To do |
From the records below, extract only the lines running from the line with "Task: Expand Mission Control to full size" to the line with "Given: Click the Zoom In magnifier icon", both lines included, reproducing them exactly.

Stored data |
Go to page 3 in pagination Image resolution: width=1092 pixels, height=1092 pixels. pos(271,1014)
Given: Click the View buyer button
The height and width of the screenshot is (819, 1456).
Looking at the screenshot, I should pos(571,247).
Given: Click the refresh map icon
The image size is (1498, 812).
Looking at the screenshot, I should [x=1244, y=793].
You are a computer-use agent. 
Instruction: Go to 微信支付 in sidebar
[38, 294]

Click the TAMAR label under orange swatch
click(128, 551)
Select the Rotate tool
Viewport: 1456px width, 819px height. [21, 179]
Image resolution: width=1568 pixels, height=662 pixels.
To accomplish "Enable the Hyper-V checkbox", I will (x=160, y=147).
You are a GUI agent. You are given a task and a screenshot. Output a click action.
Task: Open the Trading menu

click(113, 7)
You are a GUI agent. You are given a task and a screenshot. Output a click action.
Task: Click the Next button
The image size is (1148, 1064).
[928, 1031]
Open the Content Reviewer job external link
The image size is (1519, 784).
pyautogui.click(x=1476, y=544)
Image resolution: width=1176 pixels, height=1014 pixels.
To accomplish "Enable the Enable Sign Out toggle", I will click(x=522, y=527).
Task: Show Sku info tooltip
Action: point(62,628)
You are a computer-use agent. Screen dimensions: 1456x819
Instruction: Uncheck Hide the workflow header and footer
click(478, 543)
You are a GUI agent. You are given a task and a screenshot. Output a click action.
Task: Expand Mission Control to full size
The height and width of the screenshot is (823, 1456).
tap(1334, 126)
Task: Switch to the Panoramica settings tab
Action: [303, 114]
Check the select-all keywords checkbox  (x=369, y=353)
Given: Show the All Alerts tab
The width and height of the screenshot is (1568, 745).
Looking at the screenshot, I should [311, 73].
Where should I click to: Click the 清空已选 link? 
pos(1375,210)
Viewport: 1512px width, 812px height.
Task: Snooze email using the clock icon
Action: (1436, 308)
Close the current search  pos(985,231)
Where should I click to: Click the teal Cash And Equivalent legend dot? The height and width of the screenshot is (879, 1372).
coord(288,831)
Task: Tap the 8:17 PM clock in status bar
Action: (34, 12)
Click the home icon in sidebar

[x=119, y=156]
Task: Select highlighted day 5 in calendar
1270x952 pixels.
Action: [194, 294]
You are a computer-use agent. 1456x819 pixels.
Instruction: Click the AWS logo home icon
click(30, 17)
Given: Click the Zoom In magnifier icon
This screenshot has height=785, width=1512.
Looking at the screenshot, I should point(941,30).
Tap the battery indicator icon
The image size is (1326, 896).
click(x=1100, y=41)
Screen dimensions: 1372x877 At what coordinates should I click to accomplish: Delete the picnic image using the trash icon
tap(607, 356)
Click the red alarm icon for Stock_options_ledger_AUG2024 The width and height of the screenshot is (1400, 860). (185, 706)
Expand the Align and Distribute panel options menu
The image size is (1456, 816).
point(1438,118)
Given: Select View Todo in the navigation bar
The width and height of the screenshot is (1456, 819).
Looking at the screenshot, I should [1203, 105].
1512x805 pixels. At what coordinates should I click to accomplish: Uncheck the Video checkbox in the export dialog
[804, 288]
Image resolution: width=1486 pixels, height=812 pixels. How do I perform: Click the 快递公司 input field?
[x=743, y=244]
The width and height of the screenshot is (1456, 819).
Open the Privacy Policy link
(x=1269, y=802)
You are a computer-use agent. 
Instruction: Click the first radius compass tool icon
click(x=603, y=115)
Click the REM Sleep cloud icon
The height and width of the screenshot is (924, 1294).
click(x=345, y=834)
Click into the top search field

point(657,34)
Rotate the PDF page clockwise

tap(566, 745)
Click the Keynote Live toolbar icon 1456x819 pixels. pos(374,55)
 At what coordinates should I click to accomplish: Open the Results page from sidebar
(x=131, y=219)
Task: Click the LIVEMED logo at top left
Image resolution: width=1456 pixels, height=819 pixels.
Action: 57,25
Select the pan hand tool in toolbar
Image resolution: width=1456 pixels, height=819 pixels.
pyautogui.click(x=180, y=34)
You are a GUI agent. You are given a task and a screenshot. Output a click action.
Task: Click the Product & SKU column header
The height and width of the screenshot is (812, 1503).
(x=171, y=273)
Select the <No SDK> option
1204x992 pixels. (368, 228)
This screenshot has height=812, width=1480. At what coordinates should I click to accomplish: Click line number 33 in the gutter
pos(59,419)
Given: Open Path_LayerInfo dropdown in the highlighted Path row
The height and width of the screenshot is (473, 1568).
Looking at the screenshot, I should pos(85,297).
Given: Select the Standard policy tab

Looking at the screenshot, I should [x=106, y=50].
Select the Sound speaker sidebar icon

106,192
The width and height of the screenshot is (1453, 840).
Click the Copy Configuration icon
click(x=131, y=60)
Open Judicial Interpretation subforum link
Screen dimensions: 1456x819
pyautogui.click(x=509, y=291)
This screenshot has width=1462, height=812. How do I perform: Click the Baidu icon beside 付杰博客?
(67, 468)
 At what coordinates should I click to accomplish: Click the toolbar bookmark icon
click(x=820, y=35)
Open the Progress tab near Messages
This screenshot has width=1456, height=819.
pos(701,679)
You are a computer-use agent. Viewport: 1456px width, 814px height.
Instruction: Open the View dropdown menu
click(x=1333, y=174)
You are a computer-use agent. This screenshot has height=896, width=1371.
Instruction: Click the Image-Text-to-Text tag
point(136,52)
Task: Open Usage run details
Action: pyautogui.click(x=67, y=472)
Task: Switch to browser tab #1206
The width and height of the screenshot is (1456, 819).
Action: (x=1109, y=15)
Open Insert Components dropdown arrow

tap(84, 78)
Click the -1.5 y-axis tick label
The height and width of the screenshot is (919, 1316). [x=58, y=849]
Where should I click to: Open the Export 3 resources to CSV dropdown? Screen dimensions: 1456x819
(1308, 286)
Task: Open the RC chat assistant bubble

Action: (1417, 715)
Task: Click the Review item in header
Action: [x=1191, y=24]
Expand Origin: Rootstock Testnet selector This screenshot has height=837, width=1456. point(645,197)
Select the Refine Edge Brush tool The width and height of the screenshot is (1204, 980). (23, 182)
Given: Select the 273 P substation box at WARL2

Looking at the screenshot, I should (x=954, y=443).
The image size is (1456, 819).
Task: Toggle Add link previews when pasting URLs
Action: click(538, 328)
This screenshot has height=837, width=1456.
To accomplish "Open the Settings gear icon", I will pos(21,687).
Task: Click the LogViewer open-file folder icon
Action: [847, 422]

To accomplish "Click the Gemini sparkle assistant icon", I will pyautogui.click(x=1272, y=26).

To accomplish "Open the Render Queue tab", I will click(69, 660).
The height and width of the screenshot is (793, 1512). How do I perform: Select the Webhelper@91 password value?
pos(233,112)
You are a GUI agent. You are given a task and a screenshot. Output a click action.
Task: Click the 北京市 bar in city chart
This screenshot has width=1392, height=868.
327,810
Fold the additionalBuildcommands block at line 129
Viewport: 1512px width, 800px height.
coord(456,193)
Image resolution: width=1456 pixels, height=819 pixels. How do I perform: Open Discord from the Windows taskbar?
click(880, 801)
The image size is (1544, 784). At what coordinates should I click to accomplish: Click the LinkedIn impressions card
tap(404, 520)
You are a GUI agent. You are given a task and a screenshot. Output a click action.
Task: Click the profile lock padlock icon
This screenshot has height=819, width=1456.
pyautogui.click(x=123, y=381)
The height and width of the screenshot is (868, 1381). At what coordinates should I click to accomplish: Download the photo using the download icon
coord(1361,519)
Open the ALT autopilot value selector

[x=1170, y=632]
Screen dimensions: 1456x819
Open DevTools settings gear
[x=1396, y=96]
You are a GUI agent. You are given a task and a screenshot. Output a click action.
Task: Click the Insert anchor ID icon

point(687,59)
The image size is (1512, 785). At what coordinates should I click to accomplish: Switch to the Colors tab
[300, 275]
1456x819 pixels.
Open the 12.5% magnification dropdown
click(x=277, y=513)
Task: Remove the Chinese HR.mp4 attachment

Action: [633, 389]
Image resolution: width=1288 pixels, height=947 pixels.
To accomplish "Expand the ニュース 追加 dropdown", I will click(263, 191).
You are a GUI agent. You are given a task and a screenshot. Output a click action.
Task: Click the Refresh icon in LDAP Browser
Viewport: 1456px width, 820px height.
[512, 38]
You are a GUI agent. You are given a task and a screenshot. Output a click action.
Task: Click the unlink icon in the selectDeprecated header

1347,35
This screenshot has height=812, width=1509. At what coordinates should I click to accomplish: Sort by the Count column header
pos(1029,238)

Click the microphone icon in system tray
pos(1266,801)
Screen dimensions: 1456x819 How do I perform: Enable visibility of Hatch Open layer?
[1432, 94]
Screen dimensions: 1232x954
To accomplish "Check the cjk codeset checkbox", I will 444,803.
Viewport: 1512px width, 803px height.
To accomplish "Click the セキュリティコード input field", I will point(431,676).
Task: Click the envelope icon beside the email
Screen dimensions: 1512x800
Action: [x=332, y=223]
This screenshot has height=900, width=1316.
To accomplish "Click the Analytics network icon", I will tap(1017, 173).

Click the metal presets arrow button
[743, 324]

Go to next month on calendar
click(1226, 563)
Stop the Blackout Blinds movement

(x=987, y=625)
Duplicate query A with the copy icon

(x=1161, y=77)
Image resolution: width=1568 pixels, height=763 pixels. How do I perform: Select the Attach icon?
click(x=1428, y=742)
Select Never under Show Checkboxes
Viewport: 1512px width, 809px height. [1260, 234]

Output |
Task: Expand Mission Control to full size
The height and width of the screenshot is (823, 1456).
tap(1334, 126)
Task: Switch to the Panoramica settings tab
Action: [303, 114]
Check the select-all keywords checkbox  (x=369, y=353)
Given: Show the All Alerts tab
The width and height of the screenshot is (1568, 745).
Looking at the screenshot, I should [311, 73].
Where should I click to: Click the 清空已选 link? 
pos(1375,210)
Viewport: 1512px width, 812px height.
Task: Snooze email using the clock icon
Action: (1436, 308)
Close the current search  pos(985,231)
Where should I click to: Click the teal Cash And Equivalent legend dot? The height and width of the screenshot is (879, 1372).
coord(288,831)
Task: Tap the 8:17 PM clock in status bar
Action: (34, 12)
Click the home icon in sidebar

[x=119, y=156]
Task: Select highlighted day 5 in calendar
1270x952 pixels.
Action: [194, 294]
You are a computer-use agent. 1456x819 pixels.
Instruction: Click the AWS logo home icon
click(30, 17)
Given: Click the Zoom In magnifier icon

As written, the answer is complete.